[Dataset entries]
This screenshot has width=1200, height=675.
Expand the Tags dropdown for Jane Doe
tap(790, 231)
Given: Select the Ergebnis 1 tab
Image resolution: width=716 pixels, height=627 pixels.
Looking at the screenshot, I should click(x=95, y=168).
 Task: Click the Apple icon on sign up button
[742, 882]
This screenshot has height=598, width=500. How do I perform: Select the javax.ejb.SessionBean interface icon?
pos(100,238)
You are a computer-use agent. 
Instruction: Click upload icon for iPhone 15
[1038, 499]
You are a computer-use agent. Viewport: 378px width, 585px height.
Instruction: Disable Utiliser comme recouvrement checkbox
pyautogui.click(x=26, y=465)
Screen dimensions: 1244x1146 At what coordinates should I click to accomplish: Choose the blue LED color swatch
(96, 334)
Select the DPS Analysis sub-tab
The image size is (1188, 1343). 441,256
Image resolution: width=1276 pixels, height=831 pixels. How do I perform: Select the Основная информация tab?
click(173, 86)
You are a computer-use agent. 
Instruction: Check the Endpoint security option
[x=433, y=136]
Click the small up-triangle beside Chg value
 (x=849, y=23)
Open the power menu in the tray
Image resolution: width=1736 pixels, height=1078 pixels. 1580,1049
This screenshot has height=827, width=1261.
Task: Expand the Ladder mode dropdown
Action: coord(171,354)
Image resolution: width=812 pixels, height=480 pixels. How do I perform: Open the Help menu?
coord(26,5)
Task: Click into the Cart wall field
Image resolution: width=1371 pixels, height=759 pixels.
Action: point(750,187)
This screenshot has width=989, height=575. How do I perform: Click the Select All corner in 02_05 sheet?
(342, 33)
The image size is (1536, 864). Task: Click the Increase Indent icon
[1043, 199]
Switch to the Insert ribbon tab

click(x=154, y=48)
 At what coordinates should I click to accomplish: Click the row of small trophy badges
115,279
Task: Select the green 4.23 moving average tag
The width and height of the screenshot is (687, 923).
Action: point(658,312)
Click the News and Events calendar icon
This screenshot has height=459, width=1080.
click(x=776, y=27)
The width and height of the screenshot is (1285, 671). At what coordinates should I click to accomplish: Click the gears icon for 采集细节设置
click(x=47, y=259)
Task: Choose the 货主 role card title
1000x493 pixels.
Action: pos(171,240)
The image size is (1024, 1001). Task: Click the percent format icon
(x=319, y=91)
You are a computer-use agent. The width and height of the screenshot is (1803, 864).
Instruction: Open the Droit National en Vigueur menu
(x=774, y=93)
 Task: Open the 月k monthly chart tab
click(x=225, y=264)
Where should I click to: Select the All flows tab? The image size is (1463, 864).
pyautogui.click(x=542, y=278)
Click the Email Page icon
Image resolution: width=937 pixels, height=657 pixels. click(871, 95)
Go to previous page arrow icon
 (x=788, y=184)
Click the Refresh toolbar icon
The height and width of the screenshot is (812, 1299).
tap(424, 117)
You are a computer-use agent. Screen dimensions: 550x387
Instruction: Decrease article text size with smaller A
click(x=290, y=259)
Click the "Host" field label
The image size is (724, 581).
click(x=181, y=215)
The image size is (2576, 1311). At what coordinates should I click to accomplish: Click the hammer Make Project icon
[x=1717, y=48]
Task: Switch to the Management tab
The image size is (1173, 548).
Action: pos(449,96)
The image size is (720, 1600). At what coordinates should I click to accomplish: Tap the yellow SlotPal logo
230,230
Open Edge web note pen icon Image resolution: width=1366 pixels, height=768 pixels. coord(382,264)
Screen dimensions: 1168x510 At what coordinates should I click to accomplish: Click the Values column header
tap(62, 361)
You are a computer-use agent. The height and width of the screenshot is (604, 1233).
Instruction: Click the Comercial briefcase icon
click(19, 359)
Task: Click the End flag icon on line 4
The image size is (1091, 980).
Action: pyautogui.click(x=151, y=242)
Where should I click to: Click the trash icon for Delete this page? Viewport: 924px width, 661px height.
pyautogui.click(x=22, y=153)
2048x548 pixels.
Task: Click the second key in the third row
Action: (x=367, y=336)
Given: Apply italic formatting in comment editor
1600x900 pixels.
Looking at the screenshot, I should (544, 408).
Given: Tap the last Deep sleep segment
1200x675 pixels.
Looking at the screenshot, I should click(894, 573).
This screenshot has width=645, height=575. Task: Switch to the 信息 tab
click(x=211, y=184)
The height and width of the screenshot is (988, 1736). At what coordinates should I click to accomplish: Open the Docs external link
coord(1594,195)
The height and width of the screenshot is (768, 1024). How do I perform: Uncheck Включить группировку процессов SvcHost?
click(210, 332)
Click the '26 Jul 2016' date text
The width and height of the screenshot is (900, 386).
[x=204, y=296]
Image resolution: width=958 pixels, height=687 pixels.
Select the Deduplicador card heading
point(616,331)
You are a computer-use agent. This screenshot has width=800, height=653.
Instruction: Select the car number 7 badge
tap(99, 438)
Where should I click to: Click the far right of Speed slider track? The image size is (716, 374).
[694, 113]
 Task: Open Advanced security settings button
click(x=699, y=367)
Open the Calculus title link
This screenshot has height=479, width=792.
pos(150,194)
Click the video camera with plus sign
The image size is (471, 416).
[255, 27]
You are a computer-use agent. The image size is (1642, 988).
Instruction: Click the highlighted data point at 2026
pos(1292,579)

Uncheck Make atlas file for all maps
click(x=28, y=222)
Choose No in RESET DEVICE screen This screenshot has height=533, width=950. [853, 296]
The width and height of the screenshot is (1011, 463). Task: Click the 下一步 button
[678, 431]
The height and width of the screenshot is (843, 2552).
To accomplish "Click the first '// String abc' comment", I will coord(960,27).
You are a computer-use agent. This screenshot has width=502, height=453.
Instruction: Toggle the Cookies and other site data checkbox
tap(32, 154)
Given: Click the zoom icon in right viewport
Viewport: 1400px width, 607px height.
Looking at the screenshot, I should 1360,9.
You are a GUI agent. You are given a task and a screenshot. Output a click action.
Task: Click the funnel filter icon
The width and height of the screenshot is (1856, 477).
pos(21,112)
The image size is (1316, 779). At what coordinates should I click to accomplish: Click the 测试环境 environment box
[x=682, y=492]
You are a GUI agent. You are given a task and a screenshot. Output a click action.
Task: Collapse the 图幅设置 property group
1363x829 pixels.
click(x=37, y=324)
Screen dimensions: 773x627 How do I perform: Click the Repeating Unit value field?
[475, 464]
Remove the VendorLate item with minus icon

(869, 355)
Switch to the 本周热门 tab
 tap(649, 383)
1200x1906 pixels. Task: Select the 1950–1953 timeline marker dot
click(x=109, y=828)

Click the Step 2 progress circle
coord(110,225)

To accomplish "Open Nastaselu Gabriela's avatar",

[What is being asked] Reproduce the records above with every character intact.

[Output for this task]
This screenshot has width=1200, height=675.
Expand the Tags dropdown for Jane Doe
tap(790, 231)
Given: Select the Ergebnis 1 tab
Image resolution: width=716 pixels, height=627 pixels.
Looking at the screenshot, I should click(x=95, y=168).
 Task: Click the Apple icon on sign up button
[742, 882]
This screenshot has height=598, width=500. How do I perform: Select the javax.ejb.SessionBean interface icon?
pos(100,238)
You are a computer-use agent. 
Instruction: Click upload icon for iPhone 15
[1038, 499]
You are a computer-use agent. Viewport: 378px width, 585px height.
Instruction: Disable Utiliser comme recouvrement checkbox
pyautogui.click(x=26, y=465)
Screen dimensions: 1244x1146 At what coordinates should I click to accomplish: Choose the blue LED color swatch
(96, 334)
Select the DPS Analysis sub-tab
The image size is (1188, 1343). 441,256
Image resolution: width=1276 pixels, height=831 pixels. How do I perform: Select the Основная информация tab?
click(173, 86)
You are a computer-use agent. 
Instruction: Check the Endpoint security option
[x=433, y=136]
Click the small up-triangle beside Chg value
 (x=849, y=23)
Open the power menu in the tray
Image resolution: width=1736 pixels, height=1078 pixels. 1580,1049
This screenshot has height=827, width=1261.
Task: Expand the Ladder mode dropdown
Action: coord(171,354)
Image resolution: width=812 pixels, height=480 pixels. How do I perform: Open the Help menu?
coord(26,5)
Task: Click into the Cart wall field
Image resolution: width=1371 pixels, height=759 pixels.
Action: point(750,187)
This screenshot has width=989, height=575. How do I perform: Click the Select All corner in 02_05 sheet?
(342, 33)
The image size is (1536, 864). Task: Click the Increase Indent icon
[1043, 199]
Switch to the Insert ribbon tab

click(x=154, y=48)
 At what coordinates should I click to accomplish: Click the row of small trophy badges
115,279
Task: Select the green 4.23 moving average tag
The width and height of the screenshot is (687, 923).
Action: point(658,312)
Click the News and Events calendar icon
This screenshot has height=459, width=1080.
click(x=776, y=27)
The width and height of the screenshot is (1285, 671). At what coordinates should I click to accomplish: Click the gears icon for 采集细节设置
click(x=47, y=259)
Task: Choose the 货主 role card title
1000x493 pixels.
Action: pos(171,240)
The image size is (1024, 1001). Task: Click the percent format icon
(x=319, y=91)
You are a computer-use agent. The width and height of the screenshot is (1803, 864).
Instruction: Open the Droit National en Vigueur menu
(x=774, y=93)
 Task: Open the 月k monthly chart tab
click(x=225, y=264)
Where should I click to: Select the All flows tab? The image size is (1463, 864).
pyautogui.click(x=542, y=278)
Click the Email Page icon
Image resolution: width=937 pixels, height=657 pixels. click(871, 95)
Go to previous page arrow icon
 (x=788, y=184)
Click the Refresh toolbar icon
The height and width of the screenshot is (812, 1299).
tap(424, 117)
You are a computer-use agent. Screen dimensions: 550x387
Instruction: Decrease article text size with smaller A
click(x=290, y=259)
Click the "Host" field label
The image size is (724, 581).
click(x=181, y=215)
The image size is (2576, 1311). At what coordinates should I click to accomplish: Click the hammer Make Project icon
[x=1717, y=48]
Task: Switch to the Management tab
The image size is (1173, 548).
Action: pos(449,96)
The image size is (720, 1600). At what coordinates should I click to accomplish: Tap the yellow SlotPal logo
230,230
Open Edge web note pen icon Image resolution: width=1366 pixels, height=768 pixels. coord(382,264)
Screen dimensions: 1168x510 At what coordinates should I click to accomplish: Click the Values column header
tap(62, 361)
You are a computer-use agent. The height and width of the screenshot is (604, 1233).
Instruction: Click the Comercial briefcase icon
click(19, 359)
Task: Click the End flag icon on line 4
The image size is (1091, 980).
Action: pyautogui.click(x=151, y=242)
Where should I click to: Click the trash icon for Delete this page? Viewport: 924px width, 661px height.
pyautogui.click(x=22, y=153)
2048x548 pixels.
Task: Click the second key in the third row
Action: (x=367, y=336)
Given: Apply italic formatting in comment editor
1600x900 pixels.
Looking at the screenshot, I should (544, 408).
Given: Tap the last Deep sleep segment
1200x675 pixels.
Looking at the screenshot, I should click(894, 573).
This screenshot has width=645, height=575. Task: Switch to the 信息 tab
click(x=211, y=184)
The height and width of the screenshot is (988, 1736). At what coordinates should I click to accomplish: Open the Docs external link
coord(1594,195)
The height and width of the screenshot is (768, 1024). How do I perform: Uncheck Включить группировку процессов SvcHost?
click(210, 332)
Click the '26 Jul 2016' date text
The width and height of the screenshot is (900, 386).
[x=204, y=296]
Image resolution: width=958 pixels, height=687 pixels.
Select the Deduplicador card heading
point(616,331)
You are a computer-use agent. This screenshot has width=800, height=653.
Instruction: Select the car number 7 badge
tap(99, 438)
Where should I click to: Click the far right of Speed slider track? The image size is (716, 374).
[694, 113]
 Task: Open Advanced security settings button
click(x=699, y=367)
Open the Calculus title link
This screenshot has height=479, width=792.
pos(150,194)
Click the video camera with plus sign
The image size is (471, 416).
[255, 27]
You are a computer-use agent. The image size is (1642, 988).
Instruction: Click the highlighted data point at 2026
pos(1292,579)

Uncheck Make atlas file for all maps
click(x=28, y=222)
Choose No in RESET DEVICE screen This screenshot has height=533, width=950. [853, 296]
The width and height of the screenshot is (1011, 463). Task: Click the 下一步 button
[678, 431]
The height and width of the screenshot is (843, 2552).
To accomplish "Click the first '// String abc' comment", I will coord(960,27).
You are a computer-use agent. This screenshot has width=502, height=453.
Instruction: Toggle the Cookies and other site data checkbox
tap(32, 154)
Given: Click the zoom icon in right viewport
Viewport: 1400px width, 607px height.
Looking at the screenshot, I should 1360,9.
You are a GUI agent. You are given a task and a screenshot. Output a click action.
Task: Click the funnel filter icon
The width and height of the screenshot is (1856, 477).
pos(21,112)
The image size is (1316, 779). At what coordinates should I click to accomplish: Click the 测试环境 environment box
[x=682, y=492]
You are a GUI agent. You are given a task and a screenshot. Output a click action.
Task: Collapse the 图幅设置 property group
1363x829 pixels.
click(x=37, y=324)
Screen dimensions: 773x627 How do I perform: Click the Repeating Unit value field?
[475, 464]
Remove the VendorLate item with minus icon

(869, 355)
Switch to the 本周热门 tab
 tap(649, 383)
1200x1906 pixels. Task: Select the 1950–1953 timeline marker dot
click(x=109, y=828)

Click the Step 2 progress circle
coord(110,225)

To accomplish "Open Nastaselu Gabriela's avatar",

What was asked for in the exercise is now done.